[Drone Design]Vol.25 導入が始まる消防現場を支援するドローンたち

2021年2月21日に栃木県足利市で発生した大規模な山火事は8日間燃え続け、3月1日に「鎮圧宣言」が出されたものの、延焼は無くなったと判断する「鎮火宣言」まで出火から23日を要しました。ニュースで現場をパトロールする消防隊員たちの姿を見ましたが、広大な山中を目視で火種が残ってないか確認するのはかなり大変そうでした。山火事に限らず消防活動において火元を正確に把握するのは非常に大事なことだといえます。

そこで期待されているのがドローンの活用です。人が近付けない場所や状況が把握しづらい火災現場を上空から確認し、的確な指示を出す手段としてドローンを使う動きは世界各地で以前よりかなり積極的に進められています。

日本

日本でも静岡県焼津市が全国で初めてとなるドローン隊を結成し、選ばれた8名の第一期生が2019年から飛行訓練を行っています。2020年には出初め式の一斉放水をドローンで飛行撮影する様子が披露され、そこから「SKY SHOOT(スカイシュート)」というチーム名が名付けられました。

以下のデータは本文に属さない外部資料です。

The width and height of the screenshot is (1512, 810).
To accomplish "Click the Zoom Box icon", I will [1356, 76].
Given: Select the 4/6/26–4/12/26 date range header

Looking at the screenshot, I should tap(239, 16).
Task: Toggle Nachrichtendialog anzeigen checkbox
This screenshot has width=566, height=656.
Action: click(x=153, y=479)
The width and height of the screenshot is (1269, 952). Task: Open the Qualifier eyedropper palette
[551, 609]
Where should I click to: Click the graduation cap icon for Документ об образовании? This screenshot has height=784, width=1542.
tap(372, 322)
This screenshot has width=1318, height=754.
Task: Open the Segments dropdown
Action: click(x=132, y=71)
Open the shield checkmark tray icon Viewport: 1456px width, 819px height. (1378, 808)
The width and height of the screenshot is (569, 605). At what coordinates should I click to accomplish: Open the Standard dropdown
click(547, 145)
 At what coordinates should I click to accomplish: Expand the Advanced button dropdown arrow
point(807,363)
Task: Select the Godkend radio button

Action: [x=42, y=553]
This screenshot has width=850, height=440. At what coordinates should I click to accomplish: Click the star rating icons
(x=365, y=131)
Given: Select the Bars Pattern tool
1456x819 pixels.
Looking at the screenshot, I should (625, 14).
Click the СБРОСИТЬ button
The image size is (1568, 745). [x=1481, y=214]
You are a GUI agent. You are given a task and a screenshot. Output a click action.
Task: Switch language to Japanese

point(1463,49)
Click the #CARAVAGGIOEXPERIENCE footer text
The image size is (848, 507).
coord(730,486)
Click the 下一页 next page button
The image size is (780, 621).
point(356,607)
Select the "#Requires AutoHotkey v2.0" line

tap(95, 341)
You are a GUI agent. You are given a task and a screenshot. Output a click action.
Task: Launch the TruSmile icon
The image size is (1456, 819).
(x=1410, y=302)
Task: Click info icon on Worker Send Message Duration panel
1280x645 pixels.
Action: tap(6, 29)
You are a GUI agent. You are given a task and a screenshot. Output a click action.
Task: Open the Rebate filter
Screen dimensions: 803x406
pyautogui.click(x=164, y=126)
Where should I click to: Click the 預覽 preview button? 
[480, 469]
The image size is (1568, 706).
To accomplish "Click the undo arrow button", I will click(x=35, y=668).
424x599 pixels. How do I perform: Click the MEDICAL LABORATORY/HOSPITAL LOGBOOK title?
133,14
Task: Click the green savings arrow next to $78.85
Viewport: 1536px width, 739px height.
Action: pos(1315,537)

20年には新たに4名の女性隊員を含む8名が2期生として加わり、16名の隊員全てがドローンパイロットの資格を取得しています。使用しているドローンはDJIのPhantom 4で、市内を4つに分けた各方面隊に1機ずつ計4機を保有しています。最大飛行時間は約20分で、最大通信距離は約2km、搭載しているカメラは4K動画撮影が可能です。

さらに今年の3月11日には車体の上部からドローンが離発着できる消防指揮車が導入され、大規模火災や災害時に出動する体制が整えられました。

配備された車両は消防カラーの5人乗り1600CCのワゴンで、車内には運搬スペースとドローンからの映像をモニタリングする19インチのカラーモニタが装備され、悪条件下の現場にも近づけるようチューンされています。屋根の部分に広いドローンポートが設置され、もう一つ、稼働タイプの地面に設置できるポートは裏面をホワイトボードとしても利用できます。

米国

2020年10月のナショナルジオグラフィックスの記事によると、米国では山林火災が多いオレゴン、カリフォルニア、コロラドなどの州で約20機のドローンを30名のパイロットが使用しているとのこと。連邦山火事管理技術法(the federal Wildfire Management Technology Act)の整備で台数が倍増され、民間のドローン会社からの支援もあわせて行われています。

ネブラスカ大学のスタートアップDroneAmplified社が開発したドローンによる独自の火災消化技術「IGNIS 2.0」は、大型6ローターのDJI Matrice 600に搭載した"Dragon Eggs"と呼ばれるピンポン玉サイズの焼夷弾でバックファイアを起こし、4分間で最大450個、指示された場所へ的確に落とすことで延焼を食い止めます。

ある火災現場では、ヘリや飛行機を使った空からの広範囲な消火活動では難しい、夜間や消火剤が届きにくい急斜面エリアなどの消火活動に役立てられました。同記事では消火活動にドローンを活用しようという動きは高まっており、近い将来には複数のドローンを一斉に飛ばして消火する技術が登場するかもしれないとあります。

欧州

欧州では完全自律飛行で火災現場の情報を収集するドローンが注目されています。スイスと米国に拠点を持つFotokite社が開発した「Fotokite Sigma」システムは、カイトと呼ばれる有線タイプのドローンとコントロールするGround Station(地上局)で構成されています。現場に急行するファーストレスポンダーを空からの情報でサポートするために、起動から偵察、着陸までボタンを押すだけで使えるよう設計されています。

ドローンには熱源を探知するサーモカメラと低照度カメラが搭載され、現場の状況はタブレットかパソコンでモニタリングできます。操作する範囲は限定されるものの、GPSが無い場所でも誰でも確実に飛ばせて、24時間継続して現場を定点観測することもできます。Ground Stationは地面に設置したり車の屋根に載せたりいろいろなタイプがあり、山火事の現場で消化状態を把握するために使用する様子などを動画で紹介しています。

まとめ

林野庁によると日本では、冬から春にかけて風が強い乾燥状態が続く時期に山火事の発生が増えるそうです。人口減少で手入れされず人目が届かない山里は特に危険で、これからはドローンで定点観測する事例も出てくるかもしれません。海外では消火活動が可能なドローンをデザインしようという動きもあり、それについてはまた機会があれば紹介したいと思います。